Reproduce the records below exactly as they appear.

* [EXERCISE DATA]:
↓
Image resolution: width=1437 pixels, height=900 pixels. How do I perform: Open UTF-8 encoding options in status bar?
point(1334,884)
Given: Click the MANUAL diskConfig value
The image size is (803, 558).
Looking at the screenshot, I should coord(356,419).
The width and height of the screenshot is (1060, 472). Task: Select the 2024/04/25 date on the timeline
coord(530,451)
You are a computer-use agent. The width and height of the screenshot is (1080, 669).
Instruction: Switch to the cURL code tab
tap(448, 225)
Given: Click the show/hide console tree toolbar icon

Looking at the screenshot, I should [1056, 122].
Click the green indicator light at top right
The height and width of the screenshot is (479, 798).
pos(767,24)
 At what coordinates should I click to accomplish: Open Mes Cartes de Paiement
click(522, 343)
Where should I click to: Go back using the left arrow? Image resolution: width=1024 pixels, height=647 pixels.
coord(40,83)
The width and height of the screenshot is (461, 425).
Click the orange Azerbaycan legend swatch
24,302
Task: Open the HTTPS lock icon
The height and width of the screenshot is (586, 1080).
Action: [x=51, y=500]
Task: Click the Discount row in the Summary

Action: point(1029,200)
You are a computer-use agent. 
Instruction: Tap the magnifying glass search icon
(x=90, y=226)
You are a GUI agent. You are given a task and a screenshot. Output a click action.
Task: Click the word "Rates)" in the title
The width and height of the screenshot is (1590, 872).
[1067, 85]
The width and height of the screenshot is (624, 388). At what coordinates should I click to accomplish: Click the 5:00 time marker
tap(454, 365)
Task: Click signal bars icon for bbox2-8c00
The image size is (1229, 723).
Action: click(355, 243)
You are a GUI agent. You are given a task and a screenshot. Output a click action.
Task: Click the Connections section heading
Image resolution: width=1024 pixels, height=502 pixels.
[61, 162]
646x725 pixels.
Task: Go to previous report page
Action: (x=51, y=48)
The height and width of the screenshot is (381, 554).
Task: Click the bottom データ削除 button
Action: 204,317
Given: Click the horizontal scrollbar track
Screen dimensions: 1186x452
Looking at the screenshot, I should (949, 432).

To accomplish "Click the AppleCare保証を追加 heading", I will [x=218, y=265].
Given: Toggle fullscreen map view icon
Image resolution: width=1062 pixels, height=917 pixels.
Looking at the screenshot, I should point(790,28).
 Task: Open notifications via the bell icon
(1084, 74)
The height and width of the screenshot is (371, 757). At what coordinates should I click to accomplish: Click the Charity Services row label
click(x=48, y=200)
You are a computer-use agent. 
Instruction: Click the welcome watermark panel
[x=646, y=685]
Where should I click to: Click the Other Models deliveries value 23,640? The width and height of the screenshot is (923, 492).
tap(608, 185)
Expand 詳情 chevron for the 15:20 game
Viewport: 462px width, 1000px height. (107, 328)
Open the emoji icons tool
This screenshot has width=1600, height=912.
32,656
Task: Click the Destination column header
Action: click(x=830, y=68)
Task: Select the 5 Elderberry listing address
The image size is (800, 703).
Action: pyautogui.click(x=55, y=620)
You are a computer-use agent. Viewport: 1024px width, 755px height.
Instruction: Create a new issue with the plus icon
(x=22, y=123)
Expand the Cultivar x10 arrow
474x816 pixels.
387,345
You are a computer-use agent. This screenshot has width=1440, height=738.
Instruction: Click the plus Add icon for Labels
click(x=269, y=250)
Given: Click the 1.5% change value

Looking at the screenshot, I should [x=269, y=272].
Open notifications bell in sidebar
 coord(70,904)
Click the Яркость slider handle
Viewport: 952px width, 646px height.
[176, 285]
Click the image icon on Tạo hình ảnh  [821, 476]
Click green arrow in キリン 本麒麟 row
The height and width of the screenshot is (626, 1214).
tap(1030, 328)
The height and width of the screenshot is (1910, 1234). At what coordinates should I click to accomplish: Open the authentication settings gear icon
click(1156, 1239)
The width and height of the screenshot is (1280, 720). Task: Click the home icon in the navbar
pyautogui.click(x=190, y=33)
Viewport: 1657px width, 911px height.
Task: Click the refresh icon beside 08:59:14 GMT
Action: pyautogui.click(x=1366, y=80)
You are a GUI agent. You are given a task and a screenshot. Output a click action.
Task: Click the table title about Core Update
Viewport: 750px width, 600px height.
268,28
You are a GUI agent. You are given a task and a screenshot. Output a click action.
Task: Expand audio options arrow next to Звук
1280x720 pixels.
↑
* [YOUR SOLUTION]:
Image resolution: width=1437 pixels, height=900 pixels. How do I perform: Open UTF-8 encoding options in status bar?
point(1334,884)
Given: Click the MANUAL diskConfig value
The image size is (803, 558).
Looking at the screenshot, I should coord(356,419).
The width and height of the screenshot is (1060, 472). Task: Select the 2024/04/25 date on the timeline
coord(530,451)
You are a computer-use agent. The width and height of the screenshot is (1080, 669).
Instruction: Switch to the cURL code tab
tap(448, 225)
Given: Click the show/hide console tree toolbar icon

Looking at the screenshot, I should [1056, 122].
Click the green indicator light at top right
The height and width of the screenshot is (479, 798).
pos(767,24)
 At what coordinates should I click to accomplish: Open Mes Cartes de Paiement
click(522, 343)
Where should I click to: Go back using the left arrow? Image resolution: width=1024 pixels, height=647 pixels.
coord(40,83)
The width and height of the screenshot is (461, 425).
Click the orange Azerbaycan legend swatch
24,302
Task: Open the HTTPS lock icon
The height and width of the screenshot is (586, 1080).
Action: [x=51, y=500]
Task: Click the Discount row in the Summary

Action: point(1029,200)
You are a computer-use agent. 
Instruction: Tap the magnifying glass search icon
(x=90, y=226)
You are a GUI agent. You are given a task and a screenshot. Output a click action.
Task: Click the word "Rates)" in the title
The width and height of the screenshot is (1590, 872).
[1067, 85]
The width and height of the screenshot is (624, 388). At what coordinates should I click to accomplish: Click the 5:00 time marker
tap(454, 365)
Task: Click signal bars icon for bbox2-8c00
The image size is (1229, 723).
Action: click(355, 243)
You are a GUI agent. You are given a task and a screenshot. Output a click action.
Task: Click the Connections section heading
Image resolution: width=1024 pixels, height=502 pixels.
[61, 162]
646x725 pixels.
Task: Go to previous report page
Action: (x=51, y=48)
The height and width of the screenshot is (381, 554).
Task: Click the bottom データ削除 button
Action: 204,317
Given: Click the horizontal scrollbar track
Screen dimensions: 1186x452
Looking at the screenshot, I should (949, 432).

To accomplish "Click the AppleCare保証を追加 heading", I will [x=218, y=265].
Given: Toggle fullscreen map view icon
Image resolution: width=1062 pixels, height=917 pixels.
Looking at the screenshot, I should point(790,28).
 Task: Open notifications via the bell icon
(1084, 74)
The height and width of the screenshot is (371, 757). At what coordinates should I click to accomplish: Click the Charity Services row label
click(x=48, y=200)
You are a computer-use agent. 
Instruction: Click the welcome watermark panel
[x=646, y=685]
Where should I click to: Click the Other Models deliveries value 23,640? The width and height of the screenshot is (923, 492).
tap(608, 185)
Expand 詳情 chevron for the 15:20 game
Viewport: 462px width, 1000px height. (107, 328)
Open the emoji icons tool
This screenshot has width=1600, height=912.
32,656
Task: Click the Destination column header
Action: click(x=830, y=68)
Task: Select the 5 Elderberry listing address
The image size is (800, 703).
Action: pyautogui.click(x=55, y=620)
You are a computer-use agent. Viewport: 1024px width, 755px height.
Instruction: Create a new issue with the plus icon
(x=22, y=123)
Expand the Cultivar x10 arrow
474x816 pixels.
387,345
You are a computer-use agent. This screenshot has width=1440, height=738.
Instruction: Click the plus Add icon for Labels
click(x=269, y=250)
Given: Click the 1.5% change value

Looking at the screenshot, I should [x=269, y=272].
Open notifications bell in sidebar
 coord(70,904)
Click the Яркость slider handle
Viewport: 952px width, 646px height.
[176, 285]
Click the image icon on Tạo hình ảnh  [821, 476]
Click green arrow in キリン 本麒麟 row
The height and width of the screenshot is (626, 1214).
tap(1030, 328)
The height and width of the screenshot is (1910, 1234). At what coordinates should I click to accomplish: Open the authentication settings gear icon
click(1156, 1239)
The width and height of the screenshot is (1280, 720). Task: Click the home icon in the navbar
pyautogui.click(x=190, y=33)
Viewport: 1657px width, 911px height.
Task: Click the refresh icon beside 08:59:14 GMT
Action: pyautogui.click(x=1366, y=80)
You are a GUI agent. You are given a task and a screenshot. Output a click action.
Task: Click the table title about Core Update
Viewport: 750px width, 600px height.
268,28
You are a GUI agent. You are given a task and a screenshot. Output a click action.
Task: Expand audio options arrow next to Звук
1280x720 pixels.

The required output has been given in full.